I believe in scales and spectrums. For simplicity’s sake, I’ll not go too deep into multiple dimensions of spectrums of certain mental illnesses and just focus on them as if they were a scale of one to one-hundred —one being the barely noticeable and one-hundred being completely debilitating.
It is important to think of mental illness on a scale as such, and that absolutely means that—in my opinion—people can exist on the very lower end of the spectrum, with the mental illness barely affecting their lives. And these conditions are important!
There’s a lot of talk about people flippantly throwing around OCD as a condition, many with OCD giving the evil eye to the phrase “I’m so OCD” when someone really just means “I’m very organized and disorganization bothers me.” That may or may not be OCD near the “one” end of the scale, but I feel it is important not to outright dismiss any of this.
I’ve found in my journey with OCD—which is well beyond the lower end of the scale, but luckily has been mitigated from peaking at one-hundred—that I actually have characteristics that are akin to those who flippantly say “I’m so OCD!” I share these feelings at the lower end of my own scale. I need things in containers, I dislike mess, all of that. The difference with me is I also have very strong intrusive thoughts, as well I can get into episodes where my OCD—my need for things to me right—overtakes all thought and debilitates me completely for some period of time.

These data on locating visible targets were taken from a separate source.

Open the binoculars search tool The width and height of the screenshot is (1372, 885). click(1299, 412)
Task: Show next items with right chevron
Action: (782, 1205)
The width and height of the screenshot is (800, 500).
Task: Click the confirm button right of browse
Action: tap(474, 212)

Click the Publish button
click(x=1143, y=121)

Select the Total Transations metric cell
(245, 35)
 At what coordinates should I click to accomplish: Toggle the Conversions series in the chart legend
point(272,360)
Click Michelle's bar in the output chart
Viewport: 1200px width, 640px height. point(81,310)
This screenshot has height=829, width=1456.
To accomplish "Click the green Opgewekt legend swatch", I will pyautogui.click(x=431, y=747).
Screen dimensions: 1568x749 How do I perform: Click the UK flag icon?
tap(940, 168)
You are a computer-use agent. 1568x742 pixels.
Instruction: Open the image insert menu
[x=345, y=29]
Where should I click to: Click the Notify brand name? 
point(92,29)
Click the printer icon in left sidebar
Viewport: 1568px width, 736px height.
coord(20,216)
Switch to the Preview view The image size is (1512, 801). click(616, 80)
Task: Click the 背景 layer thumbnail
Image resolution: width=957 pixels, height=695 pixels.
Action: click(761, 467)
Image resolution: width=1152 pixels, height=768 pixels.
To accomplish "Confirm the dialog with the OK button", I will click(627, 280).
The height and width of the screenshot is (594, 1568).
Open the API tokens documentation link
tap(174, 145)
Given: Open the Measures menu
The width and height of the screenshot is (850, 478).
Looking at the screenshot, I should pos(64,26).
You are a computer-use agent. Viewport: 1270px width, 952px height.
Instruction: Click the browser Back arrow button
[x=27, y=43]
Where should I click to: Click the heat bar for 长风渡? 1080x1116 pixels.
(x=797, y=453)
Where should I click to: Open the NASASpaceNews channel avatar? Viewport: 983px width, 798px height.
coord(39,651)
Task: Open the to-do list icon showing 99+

However, let’s focus on those with just a small amount of OCD. And let’s consider them on an OCD spectrum, with valid feelings. Why is this important, and why should we not dismiss these peoples’ feelings as flippant? Here’s the key:
Their minor experiences can be extrapolated in communication with them to understand full-blown OCD. And if we assume OCD can have a spectrum, we would also assume a lot more people are at the lower end of the spectrum, and possibly greater than fifty percent of people are, at least, near the “one” end of said spectrum. Maybe seventy, eighty percent of people? I don’t know. But I bet it is close to that.
This means that we with full-blown, debilitating OCD can more easily communicate what our OCD is like by merely explaining that these OCD (or “OCD-like”, if you wish) feelings that “normal” people have, they just need to multiply those feelings by a factor that brings them to debilitation.
Being low on the spectrum of any mental illness, I’ve found, allows one to better understand those with a debilitating form of the condition. For example, I actually do not suffer much from depression. I have major anxiety issues, but I very much know anxiety and depression are different things, and I pretty much experience only one of these to any level of affecting my life in a major way. But if we were to put me on a depression spectrum, I am not a “one.” I would say I would be a ten out of one-hundred. Thus I can understand what it may be like to suffer from chronic depression by multiplying my number by a factor.
I also have echoes of bipolar. From everything I’ve read about bipolar disorder, I’m somewhere on that spectrum. I would not classify myself, if asked, as a “bipolar person.” I wouldn’t feel that is right. However, I can empathize with people who suffer greatly from it—and I know people who do—because I at least know the architecture of it all.
I do feel it would be offensive to just throw out the phrase “I’m so bipolar about stuff!” However, at the same time, I am somewhat bipolar, but not fully. And that should not be seen as offensive to say.
My moods swinging from a somewhat mild mania to a somewhat low-low is important to me understanding those who swing much more wildly up and down. I’m not ignorant to it all. And that is a good thing in terms of understanding.
So the next time someone says “I’m so OCD,” it may be best to respectfully say—or at least think—that if they were to multiply that feeling by ten or more, they’d understand what OCD really is to those who are debilitated by it.